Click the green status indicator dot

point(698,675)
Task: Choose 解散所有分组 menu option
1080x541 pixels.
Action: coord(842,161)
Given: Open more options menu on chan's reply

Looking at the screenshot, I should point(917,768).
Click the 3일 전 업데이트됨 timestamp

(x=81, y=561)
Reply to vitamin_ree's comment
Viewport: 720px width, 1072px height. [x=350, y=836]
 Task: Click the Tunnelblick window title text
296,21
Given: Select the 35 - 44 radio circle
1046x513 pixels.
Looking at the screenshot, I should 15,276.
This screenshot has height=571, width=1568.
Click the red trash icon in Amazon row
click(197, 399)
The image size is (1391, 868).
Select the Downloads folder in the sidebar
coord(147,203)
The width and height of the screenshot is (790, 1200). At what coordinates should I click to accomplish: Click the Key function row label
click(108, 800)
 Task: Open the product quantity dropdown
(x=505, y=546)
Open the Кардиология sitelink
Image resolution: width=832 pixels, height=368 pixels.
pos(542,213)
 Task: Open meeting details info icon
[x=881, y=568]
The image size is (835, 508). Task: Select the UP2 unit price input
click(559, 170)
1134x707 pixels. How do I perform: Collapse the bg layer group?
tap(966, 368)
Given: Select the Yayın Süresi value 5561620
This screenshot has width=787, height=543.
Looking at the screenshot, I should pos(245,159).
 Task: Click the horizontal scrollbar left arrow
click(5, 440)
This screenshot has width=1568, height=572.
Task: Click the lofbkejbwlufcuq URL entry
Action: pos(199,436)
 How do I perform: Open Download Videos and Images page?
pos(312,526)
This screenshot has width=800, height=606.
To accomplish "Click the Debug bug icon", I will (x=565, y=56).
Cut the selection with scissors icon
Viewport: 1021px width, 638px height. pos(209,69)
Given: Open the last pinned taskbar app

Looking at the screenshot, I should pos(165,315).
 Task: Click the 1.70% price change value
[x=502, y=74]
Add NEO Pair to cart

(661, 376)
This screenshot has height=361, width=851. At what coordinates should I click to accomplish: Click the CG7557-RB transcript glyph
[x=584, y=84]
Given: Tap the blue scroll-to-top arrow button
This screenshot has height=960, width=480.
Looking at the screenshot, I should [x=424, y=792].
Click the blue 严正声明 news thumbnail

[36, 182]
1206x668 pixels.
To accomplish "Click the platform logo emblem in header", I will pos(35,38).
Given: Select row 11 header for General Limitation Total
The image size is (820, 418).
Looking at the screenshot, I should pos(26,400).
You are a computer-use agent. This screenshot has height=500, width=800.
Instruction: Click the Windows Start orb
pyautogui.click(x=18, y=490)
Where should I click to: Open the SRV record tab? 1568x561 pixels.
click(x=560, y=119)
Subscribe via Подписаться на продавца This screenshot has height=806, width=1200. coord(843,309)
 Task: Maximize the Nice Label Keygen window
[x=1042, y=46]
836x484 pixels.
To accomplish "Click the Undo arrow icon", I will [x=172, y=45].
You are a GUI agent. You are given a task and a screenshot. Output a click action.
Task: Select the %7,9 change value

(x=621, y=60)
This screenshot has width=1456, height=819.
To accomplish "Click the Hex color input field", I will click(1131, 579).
- - - -
Output each entry precisely as given.

Click the green status indicator dot

point(698,675)
Task: Choose 解散所有分组 menu option
1080x541 pixels.
Action: coord(842,161)
Given: Open more options menu on chan's reply

Looking at the screenshot, I should point(917,768).
Click the 3일 전 업데이트됨 timestamp

(x=81, y=561)
Reply to vitamin_ree's comment
Viewport: 720px width, 1072px height. [x=350, y=836]
 Task: Click the Tunnelblick window title text
296,21
Given: Select the 35 - 44 radio circle
1046x513 pixels.
Looking at the screenshot, I should 15,276.
This screenshot has height=571, width=1568.
Click the red trash icon in Amazon row
click(197, 399)
The image size is (1391, 868).
Select the Downloads folder in the sidebar
coord(147,203)
The width and height of the screenshot is (790, 1200). At what coordinates should I click to accomplish: Click the Key function row label
click(108, 800)
 Task: Open the product quantity dropdown
(x=505, y=546)
Open the Кардиология sitelink
Image resolution: width=832 pixels, height=368 pixels.
pos(542,213)
 Task: Open meeting details info icon
[x=881, y=568]
The image size is (835, 508). Task: Select the UP2 unit price input
click(559, 170)
1134x707 pixels. How do I perform: Collapse the bg layer group?
tap(966, 368)
Given: Select the Yayın Süresi value 5561620
This screenshot has width=787, height=543.
Looking at the screenshot, I should pos(245,159).
 Task: Click the horizontal scrollbar left arrow
click(5, 440)
This screenshot has width=1568, height=572.
Task: Click the lofbkejbwlufcuq URL entry
Action: pos(199,436)
 How do I perform: Open Download Videos and Images page?
pos(312,526)
This screenshot has width=800, height=606.
To accomplish "Click the Debug bug icon", I will (x=565, y=56).
Cut the selection with scissors icon
Viewport: 1021px width, 638px height. pos(209,69)
Given: Open the last pinned taskbar app

Looking at the screenshot, I should pos(165,315).
 Task: Click the 1.70% price change value
[x=502, y=74]
Add NEO Pair to cart

(661, 376)
This screenshot has height=361, width=851. At what coordinates should I click to accomplish: Click the CG7557-RB transcript glyph
[x=584, y=84]
Given: Tap the blue scroll-to-top arrow button
This screenshot has height=960, width=480.
Looking at the screenshot, I should [x=424, y=792].
Click the blue 严正声明 news thumbnail

[36, 182]
1206x668 pixels.
To accomplish "Click the platform logo emblem in header", I will pos(35,38).
Given: Select row 11 header for General Limitation Total
The image size is (820, 418).
Looking at the screenshot, I should pos(26,400).
You are a computer-use agent. This screenshot has height=500, width=800.
Instruction: Click the Windows Start orb
pyautogui.click(x=18, y=490)
Where should I click to: Open the SRV record tab? 1568x561 pixels.
click(x=560, y=119)
Subscribe via Подписаться на продавца This screenshot has height=806, width=1200. coord(843,309)
 Task: Maximize the Nice Label Keygen window
[x=1042, y=46]
836x484 pixels.
To accomplish "Click the Undo arrow icon", I will [x=172, y=45].
You are a GUI agent. You are given a task and a screenshot. Output a click action.
Task: Select the %7,9 change value

(x=621, y=60)
This screenshot has width=1456, height=819.
To accomplish "Click the Hex color input field", I will click(1131, 579).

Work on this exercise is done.